**Ihre Aufgabe**. Aus welchen Mitteln wurde die Initiative laut dem Text über das Programm Lernen vor Ort gefördert, und in welcher Förderperiode geschah dies?

**Extrahierter Text**.
<<<<

Lernen vor Ort ist kein zufällig gewählter Begriff, sondern Programm (Bundesministerium für Bildung und Forschung [BMBF], 2008c). Als solches versteht es sich als »eines der größten bisherigen Public-Private-Partnership-Programme Deutschlands« (BMBF, 2008b), mit dem das Bundesministerium für Bildung und Forschung (BMBF) gemeinsam mit deutschen Stiftungen Kreise und kreisfreie Städte bei der Entwicklung und Verstetigung eines kohärenten kommunalen Bildungsmanagements unterstützten. Die Initiative wurde mit Mitteln des BMBF und des Europäischen Sozialfonds (ESF) im Rahmen der ESF-Förderperiode 2007 bis 2013 gefördert. Lernen vor Ort bietet einen Ansatzpunkt, um eine praktisch gewendete, anwendungsbezogene Theorie sozialer Ordnung zu gewinnen. Unter dieser Perspektive kann gefragt werden, für welche Probleme der Gesellschaft die »Kernelemente des Programms« (BMBF, 2008a) eine Lösung darstellen. Lernen vor Ort kann aber auch eine politisch gewendete Theorie sozialer Ordnung anleiten, indem die Umsetzung der programmatischen Vorgaben als »Kampf über die Durchsetzung von Ordnungsvorstellungen […] in Interessen- und Einflusskonstellationen« (Schimank, 1987, S. 233) zum Gegenstand der Untersuchung wird. Beide Fragestellungen sind zentral für die Governance-Perspektive, die sich für Muster der Interdependenzbewältigung zwischen Akteuren unter dem Aspekt der intentionalen Gestaltung interessiert (Schimank, 1987, S. 232). Die mit dieser Studie vorgelegte Governance grenzüberschreitender Professionalisierung und gesellschaftlicher Integration legt den Fokus auf die zweite Fragestellung und damit auf die analytische Perspektive, indem sie Strategien und multiple Rationalitäten beim Aufbau eines kommunalen Bildungsmanagements darstellt. Den Aussagen der Sprecherinnen und Sprecher lässt sie breiten Raum und führt so die normative Perspektive stets mit.

>>>>

**Material**.
<<<<

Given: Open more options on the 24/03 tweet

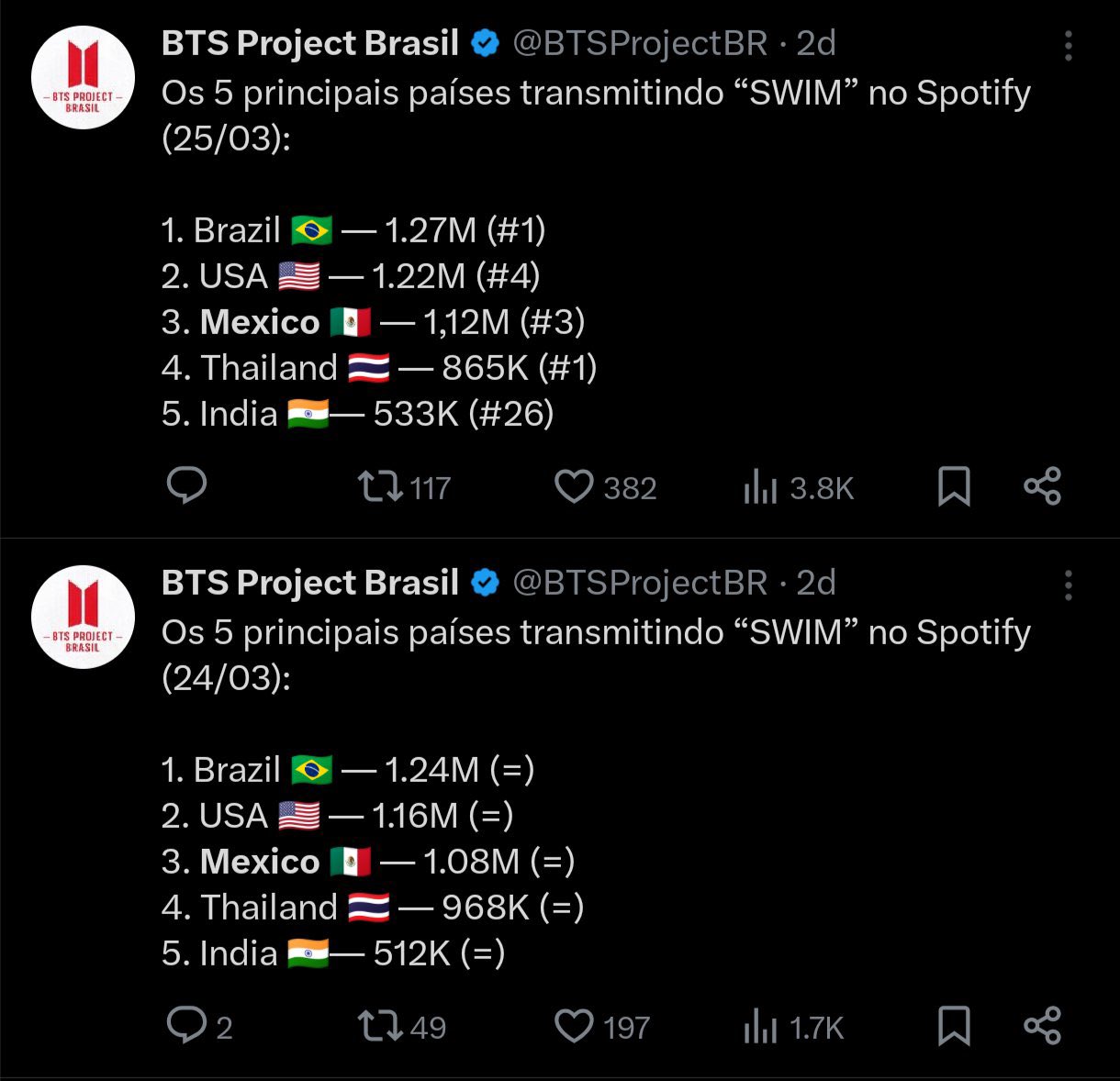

>>>>
<<<<

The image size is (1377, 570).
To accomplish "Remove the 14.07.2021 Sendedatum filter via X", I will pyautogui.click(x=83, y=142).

>>>>

**Lösung der Aufgabe**. Aus Mitteln des BMBF und des Europäischen Sozialfonds (ESF), im Rahmen der ESF-Förderperiode 2007 bis 2013.